Limit Order

By Research Desk
about 5 years ago

Limit order is the price at which the trader wishes to execute the order to buy or sell the stock. Limit order assures the price but execution of the trade is not assured. This is because the trader might place an order at a certain price which may or may not be reached by the stock.

The trader should place an order for the stocks at a specific price at which the shares are to be bought or sold and unlike a market order where the trade gets executed immediately at the best available current price, this trade will only get executed at that specified price. Usually the limit order is placed at a price lower to the market price (for buy orders), when the trader is expecting a fall in price in the near term. Similarly, limit orders for selling the stocks are placed at a higher price than the market price, so that the stocks can be sold once that price is achieved.

Limit orders are usually used by traders investing for short term gains as they like to earn money through market fluctuations. Biggest risk of limit orders is that there is no guarantee of order execution. There are also instances that the order may get executed only partially and not all the shares that were to be traded could be executed.

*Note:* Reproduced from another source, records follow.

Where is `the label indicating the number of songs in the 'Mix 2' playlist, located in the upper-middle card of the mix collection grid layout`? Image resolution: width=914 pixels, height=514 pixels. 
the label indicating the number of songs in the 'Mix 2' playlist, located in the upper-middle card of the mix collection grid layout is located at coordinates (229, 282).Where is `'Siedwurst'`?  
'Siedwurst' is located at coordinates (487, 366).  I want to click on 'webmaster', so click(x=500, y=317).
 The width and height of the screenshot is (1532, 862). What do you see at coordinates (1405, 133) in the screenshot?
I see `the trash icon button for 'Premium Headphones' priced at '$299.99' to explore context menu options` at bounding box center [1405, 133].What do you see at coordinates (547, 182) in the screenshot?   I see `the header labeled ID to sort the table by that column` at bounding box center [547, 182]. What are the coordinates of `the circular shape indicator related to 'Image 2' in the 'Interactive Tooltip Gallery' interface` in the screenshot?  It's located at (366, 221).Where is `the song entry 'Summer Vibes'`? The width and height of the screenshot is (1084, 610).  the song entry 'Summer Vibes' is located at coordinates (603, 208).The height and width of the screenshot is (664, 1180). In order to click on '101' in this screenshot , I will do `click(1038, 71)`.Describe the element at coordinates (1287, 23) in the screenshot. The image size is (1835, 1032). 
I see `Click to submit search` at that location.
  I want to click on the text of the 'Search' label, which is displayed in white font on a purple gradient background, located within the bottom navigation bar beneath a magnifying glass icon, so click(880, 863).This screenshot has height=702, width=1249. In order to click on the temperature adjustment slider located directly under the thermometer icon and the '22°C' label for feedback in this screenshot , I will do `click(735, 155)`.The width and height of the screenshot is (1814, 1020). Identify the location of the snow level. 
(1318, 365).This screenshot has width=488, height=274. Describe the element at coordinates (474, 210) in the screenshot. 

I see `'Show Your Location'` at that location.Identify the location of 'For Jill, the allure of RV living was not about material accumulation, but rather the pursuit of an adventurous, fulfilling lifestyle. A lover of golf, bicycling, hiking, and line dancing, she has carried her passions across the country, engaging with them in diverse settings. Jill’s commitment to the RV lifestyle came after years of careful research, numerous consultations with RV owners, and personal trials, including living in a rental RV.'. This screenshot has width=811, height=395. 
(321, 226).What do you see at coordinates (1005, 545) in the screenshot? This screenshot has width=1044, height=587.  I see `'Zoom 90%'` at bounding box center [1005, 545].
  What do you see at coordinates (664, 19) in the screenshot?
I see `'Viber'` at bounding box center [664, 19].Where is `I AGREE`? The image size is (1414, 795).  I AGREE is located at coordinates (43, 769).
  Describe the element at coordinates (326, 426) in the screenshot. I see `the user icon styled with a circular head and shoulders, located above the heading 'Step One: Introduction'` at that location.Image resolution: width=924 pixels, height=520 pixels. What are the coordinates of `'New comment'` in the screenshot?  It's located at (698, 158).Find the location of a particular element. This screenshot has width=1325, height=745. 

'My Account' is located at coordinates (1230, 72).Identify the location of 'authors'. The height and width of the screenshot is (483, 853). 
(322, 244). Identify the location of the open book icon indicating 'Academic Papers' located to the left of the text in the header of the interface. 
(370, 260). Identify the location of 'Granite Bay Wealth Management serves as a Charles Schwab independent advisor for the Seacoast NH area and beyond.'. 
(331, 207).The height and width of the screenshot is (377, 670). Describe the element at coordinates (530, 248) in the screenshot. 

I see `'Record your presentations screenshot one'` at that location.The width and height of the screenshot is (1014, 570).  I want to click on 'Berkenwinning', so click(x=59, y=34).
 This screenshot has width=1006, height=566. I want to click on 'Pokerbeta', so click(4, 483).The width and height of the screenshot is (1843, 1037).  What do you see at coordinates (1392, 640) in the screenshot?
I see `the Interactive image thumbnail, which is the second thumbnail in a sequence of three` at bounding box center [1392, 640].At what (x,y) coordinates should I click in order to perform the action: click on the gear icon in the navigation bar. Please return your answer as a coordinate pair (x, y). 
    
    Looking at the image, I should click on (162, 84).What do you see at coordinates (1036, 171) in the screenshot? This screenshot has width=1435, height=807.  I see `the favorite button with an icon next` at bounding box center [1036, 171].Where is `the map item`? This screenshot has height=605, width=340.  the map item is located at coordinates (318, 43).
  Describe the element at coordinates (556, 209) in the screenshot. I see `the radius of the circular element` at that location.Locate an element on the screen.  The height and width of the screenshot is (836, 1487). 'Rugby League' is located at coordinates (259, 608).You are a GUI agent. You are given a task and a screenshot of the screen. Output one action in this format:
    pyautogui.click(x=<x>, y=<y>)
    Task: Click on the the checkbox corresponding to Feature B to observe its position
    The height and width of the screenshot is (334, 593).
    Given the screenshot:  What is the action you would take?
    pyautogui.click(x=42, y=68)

An example of limit order would be a trader placing an order to buy Ashok Leyland at Rs. 120 while the current market price is Rs. 125. This order may or may not get executed depending if the share price of Ashok Leyland reaches Rs. 120. The order will not get executed if the share price is above Rs. 120. Similarly, a trader willing to sell shares of Ashok Leyland places an order at Rs. 130. Now, the order will only get executed once the share price increases and reaches Rs. 130.